Exercises
(A) Answer these questions using the American Sniper review:
(i) What image does the film show before Kyle ships off to Iraq?
(ii) What does a brother-in-arms write about before he dies in combat?
(iii) Which film does the review name as one that interrogates the futility of war?
(B) Write out the passage of the American Sniper review starting at "The problem with" and ending at "nation from harm.".
(C) Resume the American Sniper review after its final sentence.
>> Start Page
The problem with the film isn’t Kyle himself, but Sniper’s presentation of his role in the
war in which he fights. The film never questions if all this violence,
bloodshed and death, plus the strain on one’s family back home, has any
justification if the war itself is all for nothing. The film shows the iconic
image of the World Trade Centre collapsing on 9/11 before Kyle ships off to
Iraq and the powerful image, which comes just before the image of the couple
taking their first dance at their wedding where Kyle and his soldiers receive
news of their deployment, strikes up an image of patriotism and protecting the
nation from harm.
But therein lies the problem: Iraq wasn’t about 9/11, was
it?
American Sniper
builds endlessly heroic sequences as Kyle defends his fellow soldiers, but the
soldier himself never questions his belief in America’s role in the Middle
East. Fleeting references to the pointlessness of the war are scant—his shell-shocked brother
says, “Fuck this place” before leaving to go back home and a brother-in-arms
writes of the senselessness of the war before he dies in combat—but each of the
questions arises more as a sign of weakness. American Sniper presents Kyle’s unwavering strength as a facet of
his valiant heroism, so this well-intentioned elevation of the character rings
phony when time hasn’t been kind to America’s mission in Iraq. It perpetuates a
myth that’s been debunked as opinions against Iraq turn and, more importantly,
turn over some perceived evidence used to fuel the fight. Sniper feels out of touch with reality in a cinemascape that seen
the likes of films that interrogate the futility of war, such as Kathryn
Bigelow’s The Hurt Locker, or when the larger cultural consensus agrees that going to Iraq was a false war. American Sniper tries to validate the war under a veil of patriotism and it just rings false.
>> End Page
>> Start Data lines
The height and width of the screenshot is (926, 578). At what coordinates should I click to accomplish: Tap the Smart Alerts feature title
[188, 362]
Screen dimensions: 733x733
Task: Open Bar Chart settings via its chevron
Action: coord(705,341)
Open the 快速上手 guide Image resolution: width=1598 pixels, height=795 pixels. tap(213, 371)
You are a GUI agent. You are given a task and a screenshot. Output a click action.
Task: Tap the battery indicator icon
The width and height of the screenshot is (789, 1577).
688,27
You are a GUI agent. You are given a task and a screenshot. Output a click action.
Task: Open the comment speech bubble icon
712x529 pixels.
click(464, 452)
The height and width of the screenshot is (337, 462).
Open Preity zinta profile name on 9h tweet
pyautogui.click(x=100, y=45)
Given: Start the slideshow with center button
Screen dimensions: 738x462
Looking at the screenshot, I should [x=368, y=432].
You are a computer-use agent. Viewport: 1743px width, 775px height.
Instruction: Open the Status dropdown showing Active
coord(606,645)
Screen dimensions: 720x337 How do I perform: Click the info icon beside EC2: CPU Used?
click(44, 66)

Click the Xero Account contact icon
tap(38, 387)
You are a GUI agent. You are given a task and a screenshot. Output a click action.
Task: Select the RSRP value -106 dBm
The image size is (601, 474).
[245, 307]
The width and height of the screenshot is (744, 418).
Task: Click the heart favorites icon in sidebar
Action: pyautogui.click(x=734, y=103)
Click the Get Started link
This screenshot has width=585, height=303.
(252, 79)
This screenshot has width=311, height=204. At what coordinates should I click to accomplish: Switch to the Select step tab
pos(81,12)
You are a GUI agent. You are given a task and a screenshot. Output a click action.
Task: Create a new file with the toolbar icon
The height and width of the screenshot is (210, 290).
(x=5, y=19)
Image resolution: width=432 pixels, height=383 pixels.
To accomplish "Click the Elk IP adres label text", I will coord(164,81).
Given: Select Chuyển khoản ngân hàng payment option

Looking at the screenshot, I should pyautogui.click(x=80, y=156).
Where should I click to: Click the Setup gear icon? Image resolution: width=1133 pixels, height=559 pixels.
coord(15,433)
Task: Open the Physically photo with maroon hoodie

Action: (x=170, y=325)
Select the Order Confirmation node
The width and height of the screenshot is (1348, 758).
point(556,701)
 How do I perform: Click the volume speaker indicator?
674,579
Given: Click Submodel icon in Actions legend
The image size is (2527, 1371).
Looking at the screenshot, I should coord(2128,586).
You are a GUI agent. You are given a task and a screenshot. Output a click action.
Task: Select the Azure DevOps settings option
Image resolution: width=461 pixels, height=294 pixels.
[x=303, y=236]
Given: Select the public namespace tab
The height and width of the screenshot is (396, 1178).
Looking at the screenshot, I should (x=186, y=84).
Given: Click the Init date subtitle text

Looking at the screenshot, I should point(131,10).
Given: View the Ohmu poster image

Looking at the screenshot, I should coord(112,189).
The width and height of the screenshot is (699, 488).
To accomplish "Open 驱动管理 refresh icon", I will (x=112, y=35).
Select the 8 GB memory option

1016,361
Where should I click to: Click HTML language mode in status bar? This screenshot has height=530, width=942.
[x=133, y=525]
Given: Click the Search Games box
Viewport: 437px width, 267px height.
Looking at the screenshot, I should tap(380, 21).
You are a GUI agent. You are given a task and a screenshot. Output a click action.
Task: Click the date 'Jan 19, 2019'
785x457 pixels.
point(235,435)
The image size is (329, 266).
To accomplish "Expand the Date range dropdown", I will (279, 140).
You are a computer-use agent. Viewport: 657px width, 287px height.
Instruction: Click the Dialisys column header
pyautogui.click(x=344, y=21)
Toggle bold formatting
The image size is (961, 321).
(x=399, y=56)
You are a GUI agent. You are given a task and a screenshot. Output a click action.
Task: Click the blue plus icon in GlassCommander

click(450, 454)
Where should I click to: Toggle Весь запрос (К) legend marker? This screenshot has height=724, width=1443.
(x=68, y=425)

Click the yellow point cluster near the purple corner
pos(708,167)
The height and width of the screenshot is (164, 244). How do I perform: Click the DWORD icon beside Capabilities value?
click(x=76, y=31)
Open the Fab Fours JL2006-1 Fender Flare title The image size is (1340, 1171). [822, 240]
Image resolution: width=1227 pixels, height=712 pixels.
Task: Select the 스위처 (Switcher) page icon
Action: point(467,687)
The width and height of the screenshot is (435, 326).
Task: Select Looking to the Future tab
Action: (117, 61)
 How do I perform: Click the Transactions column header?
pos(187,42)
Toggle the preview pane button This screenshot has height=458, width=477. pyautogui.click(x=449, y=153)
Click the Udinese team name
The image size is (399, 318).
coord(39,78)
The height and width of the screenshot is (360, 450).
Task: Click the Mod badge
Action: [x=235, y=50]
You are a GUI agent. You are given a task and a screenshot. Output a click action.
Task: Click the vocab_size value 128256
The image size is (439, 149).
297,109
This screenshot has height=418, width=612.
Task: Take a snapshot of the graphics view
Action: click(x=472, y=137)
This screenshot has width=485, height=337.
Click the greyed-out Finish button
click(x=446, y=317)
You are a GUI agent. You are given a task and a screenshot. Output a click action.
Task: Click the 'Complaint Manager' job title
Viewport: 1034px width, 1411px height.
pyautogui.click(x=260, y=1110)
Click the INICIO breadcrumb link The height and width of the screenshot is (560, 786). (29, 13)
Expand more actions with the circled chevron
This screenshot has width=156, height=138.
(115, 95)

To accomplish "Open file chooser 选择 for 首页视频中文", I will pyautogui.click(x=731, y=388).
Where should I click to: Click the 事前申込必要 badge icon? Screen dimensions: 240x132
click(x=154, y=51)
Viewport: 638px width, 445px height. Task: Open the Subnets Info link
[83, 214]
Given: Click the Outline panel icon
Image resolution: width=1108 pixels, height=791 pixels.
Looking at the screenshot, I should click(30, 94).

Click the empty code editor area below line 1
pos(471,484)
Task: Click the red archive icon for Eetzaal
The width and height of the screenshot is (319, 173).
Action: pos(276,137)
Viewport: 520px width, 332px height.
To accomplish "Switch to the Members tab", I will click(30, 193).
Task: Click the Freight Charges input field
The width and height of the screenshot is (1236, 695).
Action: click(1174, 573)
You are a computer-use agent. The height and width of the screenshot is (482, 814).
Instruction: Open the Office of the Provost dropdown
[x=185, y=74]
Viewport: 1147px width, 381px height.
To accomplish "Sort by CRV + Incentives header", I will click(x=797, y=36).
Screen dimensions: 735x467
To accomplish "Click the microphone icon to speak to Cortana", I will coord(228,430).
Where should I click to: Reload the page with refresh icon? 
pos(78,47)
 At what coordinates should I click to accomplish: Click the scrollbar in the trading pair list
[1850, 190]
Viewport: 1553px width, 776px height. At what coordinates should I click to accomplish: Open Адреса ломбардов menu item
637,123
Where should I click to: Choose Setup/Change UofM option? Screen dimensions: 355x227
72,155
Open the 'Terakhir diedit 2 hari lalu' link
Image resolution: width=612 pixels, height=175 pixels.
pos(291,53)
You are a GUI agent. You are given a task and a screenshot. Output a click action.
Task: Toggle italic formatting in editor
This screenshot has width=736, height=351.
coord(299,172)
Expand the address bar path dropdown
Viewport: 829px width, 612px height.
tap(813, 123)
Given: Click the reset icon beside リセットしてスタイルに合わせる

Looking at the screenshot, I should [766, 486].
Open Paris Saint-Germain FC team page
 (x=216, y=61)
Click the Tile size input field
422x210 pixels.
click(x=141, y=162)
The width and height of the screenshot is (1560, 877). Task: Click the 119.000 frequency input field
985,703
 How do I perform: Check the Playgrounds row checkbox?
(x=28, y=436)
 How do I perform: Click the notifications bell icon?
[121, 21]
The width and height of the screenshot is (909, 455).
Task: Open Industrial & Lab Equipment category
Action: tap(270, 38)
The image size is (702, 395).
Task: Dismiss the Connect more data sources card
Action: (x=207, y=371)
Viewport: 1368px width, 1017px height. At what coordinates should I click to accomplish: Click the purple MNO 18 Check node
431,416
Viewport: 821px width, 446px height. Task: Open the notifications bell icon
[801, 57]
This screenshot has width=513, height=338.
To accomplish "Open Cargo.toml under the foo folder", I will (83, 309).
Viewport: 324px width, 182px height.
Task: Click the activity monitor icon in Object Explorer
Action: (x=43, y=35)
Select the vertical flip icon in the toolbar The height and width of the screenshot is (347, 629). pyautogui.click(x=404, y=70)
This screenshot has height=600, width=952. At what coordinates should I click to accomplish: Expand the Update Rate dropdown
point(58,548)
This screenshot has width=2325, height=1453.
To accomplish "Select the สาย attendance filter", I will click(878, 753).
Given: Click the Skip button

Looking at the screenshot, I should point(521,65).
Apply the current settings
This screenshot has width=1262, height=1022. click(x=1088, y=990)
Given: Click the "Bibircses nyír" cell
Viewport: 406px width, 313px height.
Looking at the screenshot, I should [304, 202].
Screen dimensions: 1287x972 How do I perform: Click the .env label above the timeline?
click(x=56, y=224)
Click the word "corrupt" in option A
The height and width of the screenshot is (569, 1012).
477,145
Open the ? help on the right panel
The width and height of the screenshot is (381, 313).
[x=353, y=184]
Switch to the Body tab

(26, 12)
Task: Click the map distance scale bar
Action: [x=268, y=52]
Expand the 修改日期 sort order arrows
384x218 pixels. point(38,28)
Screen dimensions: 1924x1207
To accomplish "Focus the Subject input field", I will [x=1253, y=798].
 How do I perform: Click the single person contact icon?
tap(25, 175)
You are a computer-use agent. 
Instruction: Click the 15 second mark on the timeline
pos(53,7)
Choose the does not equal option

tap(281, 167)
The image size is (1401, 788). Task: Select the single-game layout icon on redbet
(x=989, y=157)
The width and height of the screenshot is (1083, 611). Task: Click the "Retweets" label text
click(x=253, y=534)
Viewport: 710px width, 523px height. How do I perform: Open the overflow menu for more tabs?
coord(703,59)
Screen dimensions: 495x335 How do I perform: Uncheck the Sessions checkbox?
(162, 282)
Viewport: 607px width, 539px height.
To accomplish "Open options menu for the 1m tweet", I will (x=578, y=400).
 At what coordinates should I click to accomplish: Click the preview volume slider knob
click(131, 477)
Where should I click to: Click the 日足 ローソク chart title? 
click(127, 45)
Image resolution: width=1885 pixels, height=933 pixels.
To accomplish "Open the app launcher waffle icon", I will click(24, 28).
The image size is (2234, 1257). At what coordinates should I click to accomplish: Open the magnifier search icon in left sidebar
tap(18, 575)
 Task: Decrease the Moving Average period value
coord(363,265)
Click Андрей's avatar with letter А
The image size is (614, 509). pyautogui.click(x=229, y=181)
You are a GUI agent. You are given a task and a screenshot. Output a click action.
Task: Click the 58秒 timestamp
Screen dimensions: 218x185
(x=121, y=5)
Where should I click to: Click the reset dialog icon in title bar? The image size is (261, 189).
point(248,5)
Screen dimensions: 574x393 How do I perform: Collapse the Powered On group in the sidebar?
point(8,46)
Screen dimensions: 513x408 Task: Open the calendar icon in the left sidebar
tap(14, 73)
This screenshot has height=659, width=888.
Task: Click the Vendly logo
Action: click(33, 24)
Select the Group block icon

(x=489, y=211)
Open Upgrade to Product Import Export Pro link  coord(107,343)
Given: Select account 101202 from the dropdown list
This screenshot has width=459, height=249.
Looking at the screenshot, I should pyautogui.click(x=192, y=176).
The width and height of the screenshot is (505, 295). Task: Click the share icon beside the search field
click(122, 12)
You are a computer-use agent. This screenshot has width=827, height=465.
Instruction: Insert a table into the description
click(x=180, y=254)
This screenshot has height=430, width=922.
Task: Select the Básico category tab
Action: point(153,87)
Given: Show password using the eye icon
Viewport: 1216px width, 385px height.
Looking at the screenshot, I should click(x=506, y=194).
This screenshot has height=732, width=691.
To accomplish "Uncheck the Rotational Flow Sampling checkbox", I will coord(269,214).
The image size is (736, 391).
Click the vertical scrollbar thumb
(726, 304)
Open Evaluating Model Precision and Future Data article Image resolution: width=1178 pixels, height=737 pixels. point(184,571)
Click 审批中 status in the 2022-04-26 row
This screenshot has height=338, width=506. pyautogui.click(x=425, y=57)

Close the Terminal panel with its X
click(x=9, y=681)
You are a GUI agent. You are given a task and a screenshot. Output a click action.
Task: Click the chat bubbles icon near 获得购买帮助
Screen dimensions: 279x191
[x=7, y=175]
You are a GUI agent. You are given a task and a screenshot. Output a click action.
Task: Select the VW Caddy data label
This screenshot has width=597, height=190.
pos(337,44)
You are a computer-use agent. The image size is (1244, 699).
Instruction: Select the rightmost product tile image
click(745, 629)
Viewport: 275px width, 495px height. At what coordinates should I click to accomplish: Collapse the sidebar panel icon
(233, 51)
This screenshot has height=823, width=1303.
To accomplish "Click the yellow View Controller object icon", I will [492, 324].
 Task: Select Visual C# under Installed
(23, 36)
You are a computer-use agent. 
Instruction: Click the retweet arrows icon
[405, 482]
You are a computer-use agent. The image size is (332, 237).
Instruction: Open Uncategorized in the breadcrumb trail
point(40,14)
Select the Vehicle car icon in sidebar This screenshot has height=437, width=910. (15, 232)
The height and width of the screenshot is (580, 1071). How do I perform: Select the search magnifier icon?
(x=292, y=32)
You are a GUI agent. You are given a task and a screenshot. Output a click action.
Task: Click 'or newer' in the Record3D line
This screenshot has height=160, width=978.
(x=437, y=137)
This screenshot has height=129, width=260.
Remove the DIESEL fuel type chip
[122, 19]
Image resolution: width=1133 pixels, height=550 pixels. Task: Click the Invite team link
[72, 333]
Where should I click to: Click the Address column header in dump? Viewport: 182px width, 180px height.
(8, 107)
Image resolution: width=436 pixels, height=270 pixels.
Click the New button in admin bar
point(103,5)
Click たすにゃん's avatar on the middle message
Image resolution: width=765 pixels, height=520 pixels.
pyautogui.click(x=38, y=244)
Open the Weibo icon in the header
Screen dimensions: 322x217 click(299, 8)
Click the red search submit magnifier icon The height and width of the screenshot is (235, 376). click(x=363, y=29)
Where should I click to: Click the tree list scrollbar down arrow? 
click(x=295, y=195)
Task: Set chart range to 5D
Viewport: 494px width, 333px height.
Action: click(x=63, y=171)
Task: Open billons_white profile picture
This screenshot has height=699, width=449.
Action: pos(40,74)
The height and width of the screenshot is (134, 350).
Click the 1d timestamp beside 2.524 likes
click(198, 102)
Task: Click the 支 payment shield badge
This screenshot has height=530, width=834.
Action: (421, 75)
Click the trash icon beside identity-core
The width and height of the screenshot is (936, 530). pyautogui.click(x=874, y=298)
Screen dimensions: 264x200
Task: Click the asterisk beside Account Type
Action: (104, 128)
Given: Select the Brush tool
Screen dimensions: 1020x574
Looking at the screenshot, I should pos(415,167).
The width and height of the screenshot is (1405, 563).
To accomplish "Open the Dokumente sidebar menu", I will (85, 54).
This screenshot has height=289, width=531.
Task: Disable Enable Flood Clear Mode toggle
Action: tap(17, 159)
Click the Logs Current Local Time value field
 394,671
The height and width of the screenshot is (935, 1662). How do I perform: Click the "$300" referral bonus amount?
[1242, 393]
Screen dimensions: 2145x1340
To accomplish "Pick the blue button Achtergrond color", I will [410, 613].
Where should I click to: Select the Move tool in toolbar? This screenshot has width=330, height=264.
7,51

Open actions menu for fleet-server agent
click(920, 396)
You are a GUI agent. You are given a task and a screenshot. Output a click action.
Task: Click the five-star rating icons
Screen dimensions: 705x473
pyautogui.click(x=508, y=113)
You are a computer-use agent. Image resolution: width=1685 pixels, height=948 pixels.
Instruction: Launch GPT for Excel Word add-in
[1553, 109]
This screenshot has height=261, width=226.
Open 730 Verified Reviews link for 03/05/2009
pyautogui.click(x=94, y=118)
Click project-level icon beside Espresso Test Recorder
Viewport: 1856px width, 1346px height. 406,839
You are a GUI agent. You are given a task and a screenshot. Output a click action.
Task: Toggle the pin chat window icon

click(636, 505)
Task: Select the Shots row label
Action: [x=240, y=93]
>> End Data lines
Task-by-task results
(A)
(i) The World Trade Centre collapsing on 9/11.
(ii) The senselessness of the war.
(iii) Kathryn Bigelow's The Hurt Locker.

(B)
The problem with the film isn’t Kyle himself, but Sniper’s presentation of his role in the
war in which he fights. The film never questions if all this violence,
bloodshed and death, plus the strain on one’s family back home, has any
justification if the war itself is all for nothing. The film shows the iconic
image of the World Trade Centre collapsing on 9/11 before Kyle ships off to
Iraq and the powerful image, which comes just before the image of the couple
taking their first dance at their wedding where Kyle and his soldiers receive
news of their deployment, strikes up an image of patriotism and protecting the
nation from harm.

(C)
Iraq becomes a battlefield in American Sniper as if it’s the setting for a thrilling POV-video
game. The only tangible motivation behind all these kills is a growing rivalry
between Kyle and an Iraqi sniper named Mustafa (Sammy Sheik). Mustafa never
says a word in a film—he simply sneers silently like an agent of evil—and his
characterization is the film’s grossest slip into us/them othering as it pits
Kyle and the soldiers against stock-type adversaries. The rivalry between Kyle
and Mustafa actually belittles Kyle’s valour, for it makes his return trips to
Iraq to settle the score and squash out this Olympic marksman feel like nothing
more than a good old-fashioned pissing match between two bucks at the rodeo.
The film adds a revenge twist to validate the climax of Kyle’s showdown with
Mustafa, but it’s undercut with the overriding personal victory that follows
the bullet along its lame CGI sail from Kyle’s barrel and into Mustafa’s head.
American Sniper,
cheesy bullet aside, has some of the most visceral kills in recent war films, but, again, that's problematic of the film's reluctance to deconstruct an American cultural mindset that thrives on gun violence. Despite the lack of analysis
or depth in the screenplay by Jason Hall (Paranoia),
Eastwood delivers a few bravura action sequences that are genuinely intense
feats of cinema. The climactic sandstorm, for one, is a dizzying realization of
the hell of war, while the most gripping sequence sees Taya on the phone with
Kyle when his team faces an ambush, and she’s left alone with the traumatic
suspense her husband might be dead. These two moments, plus Cooper’s strong
performance, illustrate how American
Sniper undoubtedly has moments of greatness and prove that there’s a
genuine craft and dramatic heft to the film.
It’s just a shame that Sniper doesn’t
have the scope to match its craft. But it's an improvement over Jersey Boys, so I'll give you that, Clint!
Rating: ★★★ (out of ★★★★★)
Rating: ★★★ (out of ★★★★★)
American Sniper is
now playing in wide release.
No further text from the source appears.